### [TASK BRIEF]
Given these entries, repeat exactly the lines starting with the one that has "The height and width of the screenshot is (863, 1400)." and going on through the one that has "Given: Open the Twitter bird icon", both included, but none of the pictures.

### [Records from a data source]
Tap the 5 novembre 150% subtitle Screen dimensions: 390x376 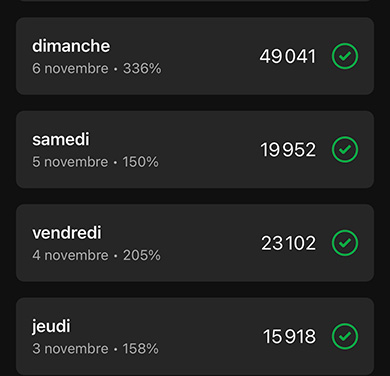(x=95, y=162)
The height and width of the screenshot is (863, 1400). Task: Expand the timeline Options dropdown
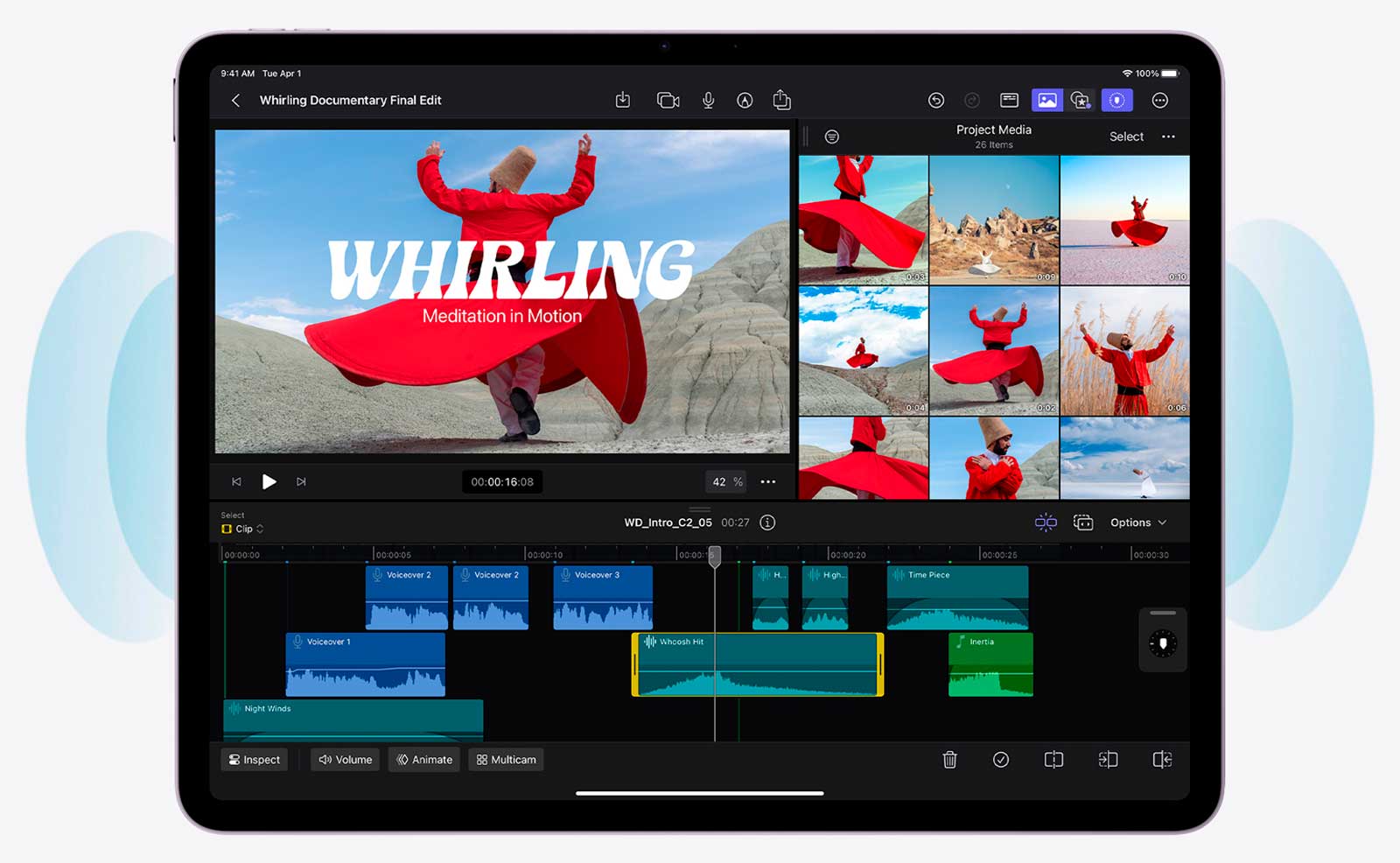coord(1138,523)
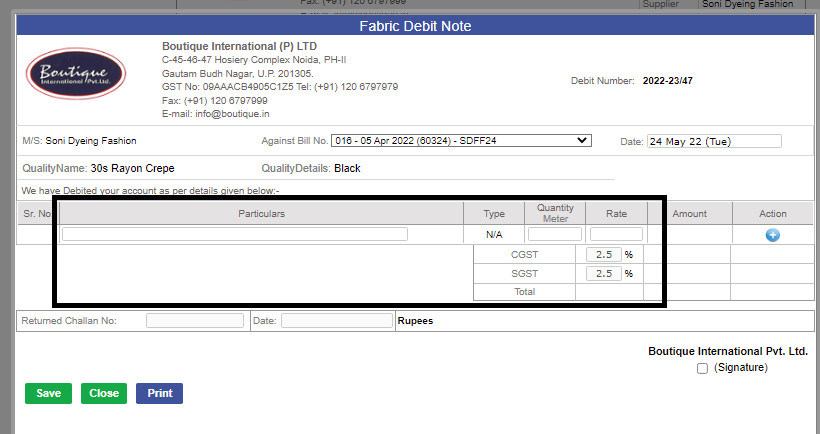Print the fabric debit note
This screenshot has width=820, height=434.
tap(160, 393)
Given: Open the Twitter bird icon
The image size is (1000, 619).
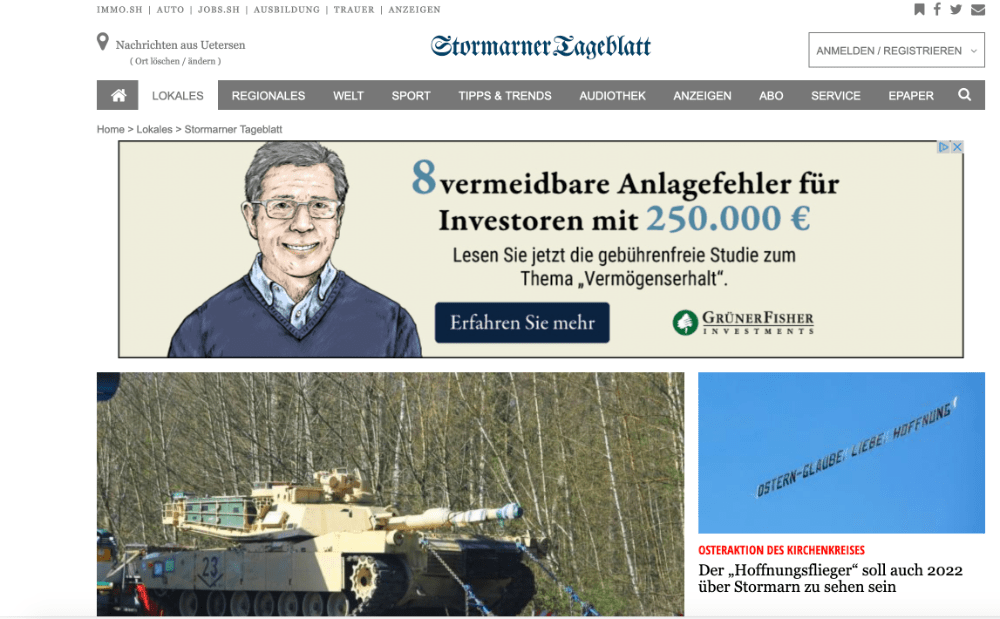Looking at the screenshot, I should [x=955, y=9].
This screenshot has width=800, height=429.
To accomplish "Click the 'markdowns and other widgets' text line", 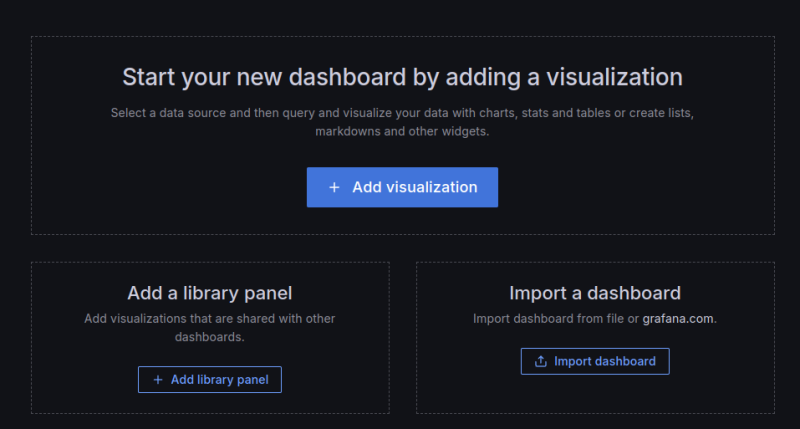I will tap(402, 132).
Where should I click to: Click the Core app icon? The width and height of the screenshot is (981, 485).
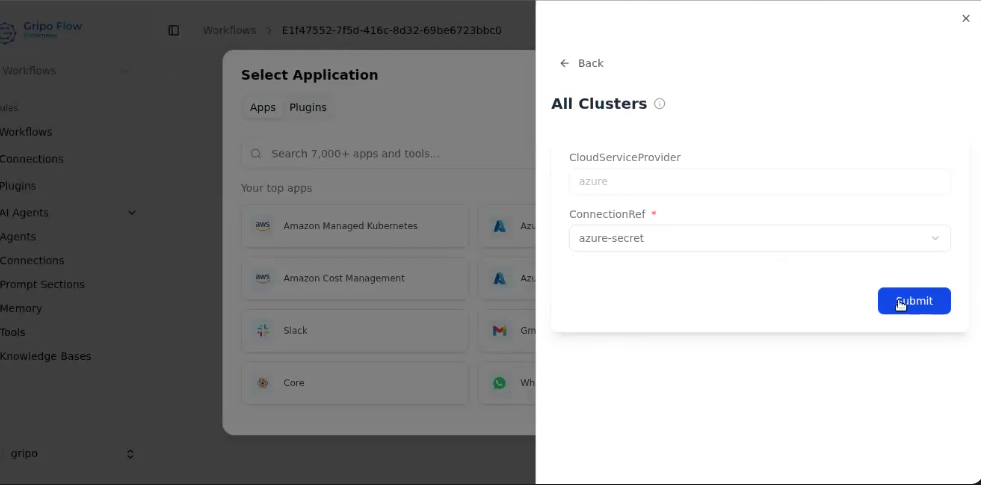(x=263, y=383)
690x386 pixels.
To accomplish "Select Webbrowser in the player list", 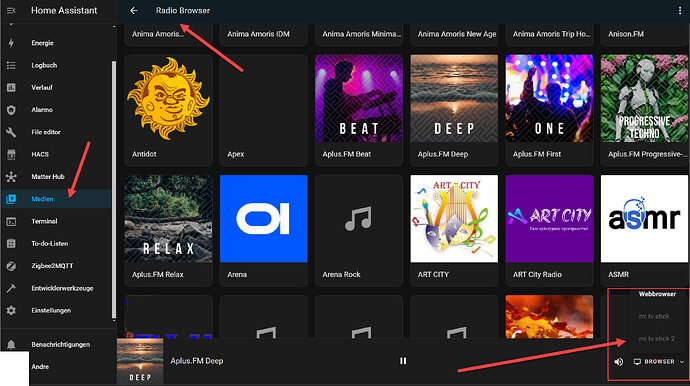I will pyautogui.click(x=657, y=294).
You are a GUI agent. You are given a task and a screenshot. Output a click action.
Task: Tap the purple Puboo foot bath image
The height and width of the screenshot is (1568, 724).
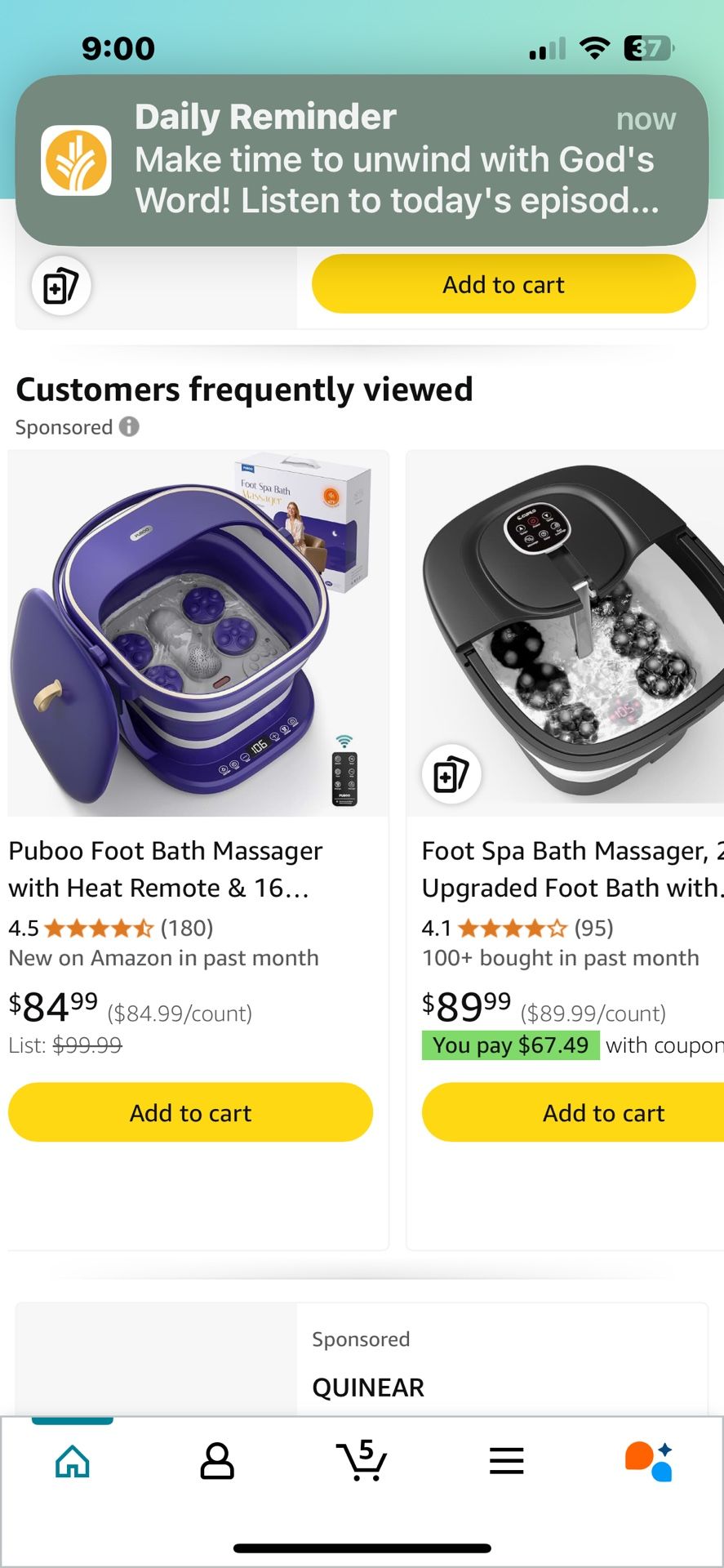198,633

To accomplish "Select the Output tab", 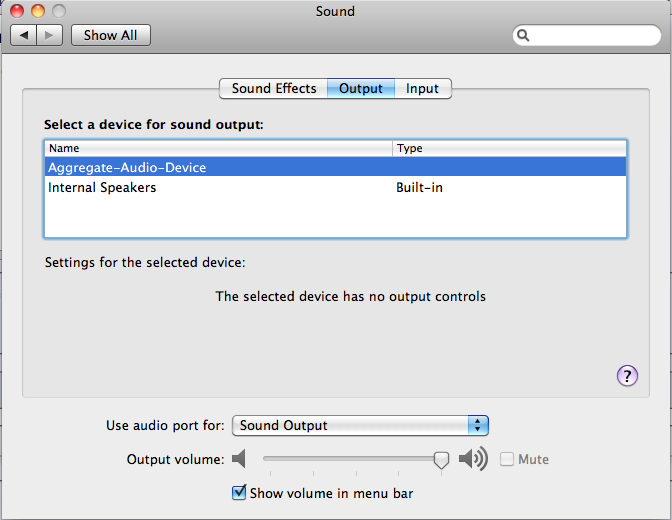I will pyautogui.click(x=361, y=88).
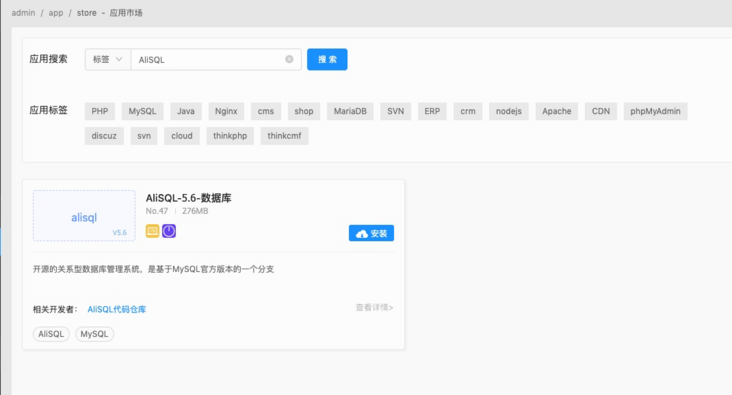
Task: Filter apps by PHP tag
Action: pyautogui.click(x=100, y=111)
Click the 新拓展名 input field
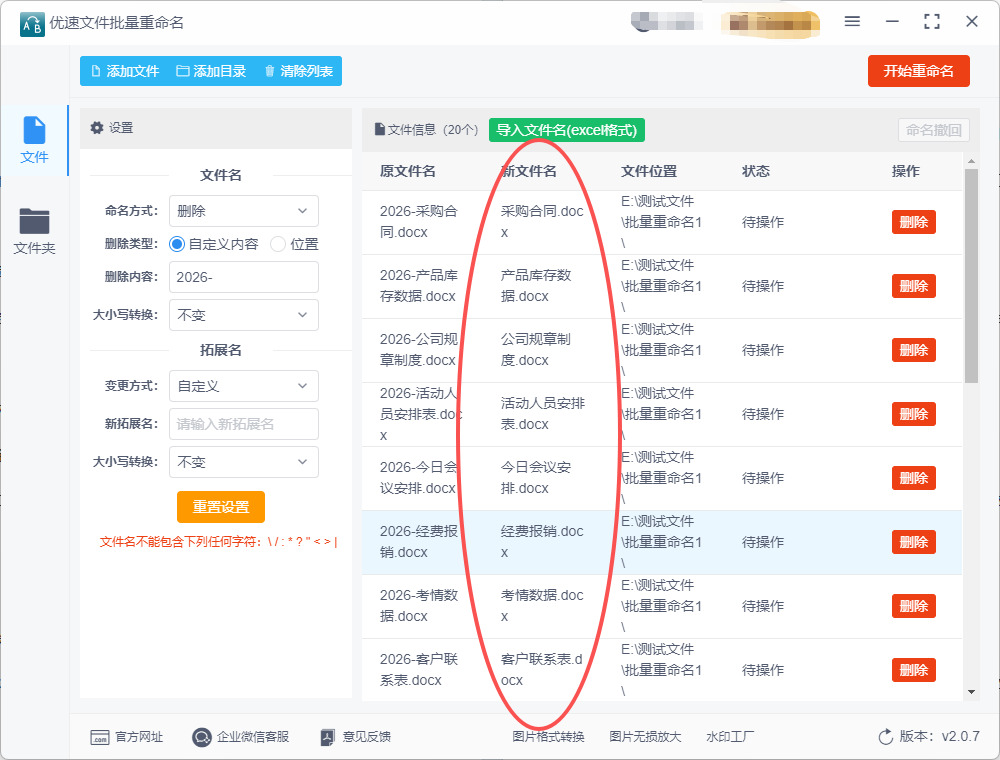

### [RESPONSE AREA]
The height and width of the screenshot is (863, 1400). Task: Expand the timeline Options dropdown
coord(1138,523)
Print the fabric debit note
This screenshot has width=820, height=434.
tap(160, 393)
Given: Open the Twitter bird icon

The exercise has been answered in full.